§ Kutipan untuk dibaca
......
Taiwan, “Tumbal” AS untuk Hadapi Gelombang Pasang China?

Bagikan artikel ini

Taiwan, sebuah negara di Asia Timur, semakin menemukan dirinya berada di tengah-tengah perebutan kekuasaan dua negara adidaya AS dan China yang kian menunjukkan kebangkitannya di kawasan, demikian kata Tony Cartalucci dalam sebuah artikelnya di globalresearch.ca.

Taiwan yang diakui oleh PBB berada di bawah kebijakan Satu China dinilai melakukan pembangkangan terhadap China melalui jaringan lingkaran pro-kemerdekaan Taiwan yang banyak mendapatkan dukungan finansial dan politik dari Washington. Taiwan, demingan demikian, telah menjadi titik perselisihan antara Beijing dan Washington selama beberapa dekade terakhir.

Contoh terbaru dari titik perselisihan itu adalah keterlibatan National Endowment for Democracy. Juga sebagaimana dilaporkan Taipei Times dalam salah satu artikelnya, “Dua LSM pro-demokrasi yang berbasis di Washington akan mendirikan kantor di Taipei”
......
§ Bagian data
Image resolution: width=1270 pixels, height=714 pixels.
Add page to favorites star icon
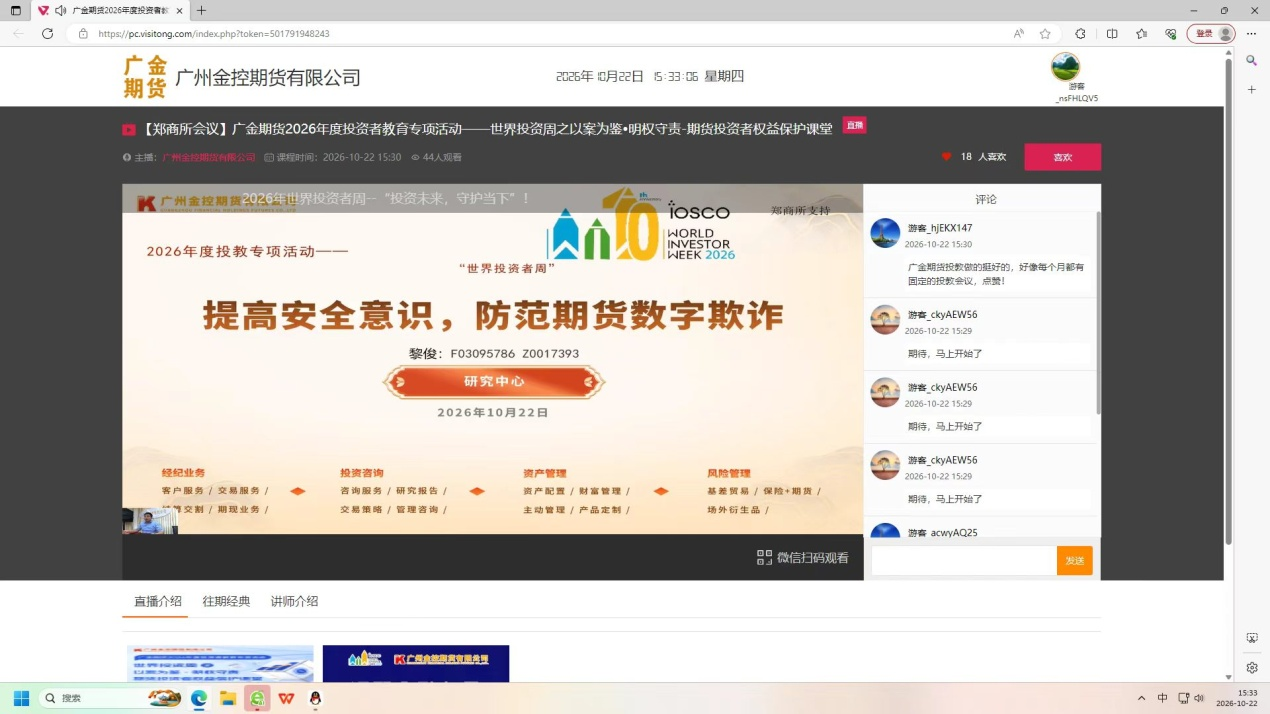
......
§ Tujuan
Lanjutkan artikel tentang posisi Taiwan di antara AS dan China, mulai setelah kalimat terakhirnya. Baris-baris di atas tidak perlu dipakai.

§ Tanggapan
Dalam artikel itu dikatakan bahwa “Dua organisasi non-pemerintah (LSM) yang berbasis di Washington, Institut Demokrasi Nasional untuk Urusan Internasional (NDI) dan Institut Republik Internasional (IRI), akan mendirikan kantor di Taiwan setelah mereka mendapat sanksi dari Beijing tahun lalu.

Kedua lembaga tersebut, bersama dengan US National Endowment for Democracy (NED), Freedom House dan Human Rights Watch diberi sanksi tahun lalu karena lantang mendukung aktivis demokrasi Hong Kong dan juga menjadi bagian dari reaksi balas dendam China terhadap Presiden AS Donald Trump yang menandatangani Undang-Undang Hak Asasi Manusia dan Demokrasi Hong Kong AS.

Tentu saja NED AS tidak hanya “berbicara untuk mendukung” kelompok oposisi Hong Kong – tetapi merupakan saluran utama yang melaluinya pendanaan pemerintah AS diberikan kepada kelompok-kelompok oposisi tersebut.

Tujuan di balik ekspansi NED AS di Taiwan kian terang menyusul komentar presiden IRI Daniel Twining bahwa pihaknya akan bekerja dengan sejumlah mitra untuk menyoroti demokrasi yang berjalan tertatih-tatih di Taiwan, “memperkuat jaringan aktor demokrasi Asia dan membangun ketahanan terhadap pengaruh negara otoriter yang jahat di kawasan… Saat PKC [Partai Komunis China] menjadi lebih agresif dalam melanggar tatanan berbasis aturan global, sekarang saatnya bagi semua negara demokrasi… untuk berinvestasi dalam memperkuat hubungan dengan Taiwan.”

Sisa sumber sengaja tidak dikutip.